→ **TASK OBJECTIVE**:
The answer must consist of every line below containing "computer".

→ **RECORDS SHOWN**:
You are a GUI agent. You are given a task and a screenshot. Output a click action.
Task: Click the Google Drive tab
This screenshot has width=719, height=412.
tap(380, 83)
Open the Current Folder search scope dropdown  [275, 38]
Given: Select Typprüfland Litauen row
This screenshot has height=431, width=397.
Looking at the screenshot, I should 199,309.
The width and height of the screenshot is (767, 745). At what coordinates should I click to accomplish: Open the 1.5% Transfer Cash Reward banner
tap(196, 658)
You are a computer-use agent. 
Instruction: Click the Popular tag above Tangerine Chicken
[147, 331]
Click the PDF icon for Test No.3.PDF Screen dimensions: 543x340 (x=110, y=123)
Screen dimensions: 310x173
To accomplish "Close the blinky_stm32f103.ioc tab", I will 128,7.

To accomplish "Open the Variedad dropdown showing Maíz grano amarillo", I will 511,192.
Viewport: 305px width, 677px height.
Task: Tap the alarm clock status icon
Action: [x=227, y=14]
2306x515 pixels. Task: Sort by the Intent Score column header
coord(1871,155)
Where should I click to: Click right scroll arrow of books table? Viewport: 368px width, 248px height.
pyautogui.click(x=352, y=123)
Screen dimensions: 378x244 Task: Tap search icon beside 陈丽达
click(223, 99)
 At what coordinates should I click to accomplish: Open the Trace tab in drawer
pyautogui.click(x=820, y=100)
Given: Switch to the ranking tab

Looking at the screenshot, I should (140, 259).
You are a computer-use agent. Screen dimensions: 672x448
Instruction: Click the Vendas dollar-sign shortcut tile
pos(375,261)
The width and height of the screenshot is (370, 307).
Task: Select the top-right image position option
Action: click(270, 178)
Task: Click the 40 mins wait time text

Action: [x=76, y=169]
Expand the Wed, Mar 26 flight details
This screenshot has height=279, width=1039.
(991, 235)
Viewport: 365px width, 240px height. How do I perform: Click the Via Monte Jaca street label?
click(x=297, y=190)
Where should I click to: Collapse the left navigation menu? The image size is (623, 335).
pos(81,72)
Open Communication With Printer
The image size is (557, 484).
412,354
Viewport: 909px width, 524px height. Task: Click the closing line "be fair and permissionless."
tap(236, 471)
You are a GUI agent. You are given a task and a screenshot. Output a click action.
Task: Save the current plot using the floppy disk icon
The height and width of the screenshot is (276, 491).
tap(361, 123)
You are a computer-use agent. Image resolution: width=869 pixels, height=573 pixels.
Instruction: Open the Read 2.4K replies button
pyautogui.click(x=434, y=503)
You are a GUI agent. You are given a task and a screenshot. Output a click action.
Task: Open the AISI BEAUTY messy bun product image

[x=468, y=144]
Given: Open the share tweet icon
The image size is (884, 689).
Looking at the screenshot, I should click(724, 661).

→ **REPLY**:
You are a computer-use agent. 
You are a computer-use agent. Screen dimensions: 672x448
You are a computer-use agent. Image resolution: width=869 pixels, height=573 pixels.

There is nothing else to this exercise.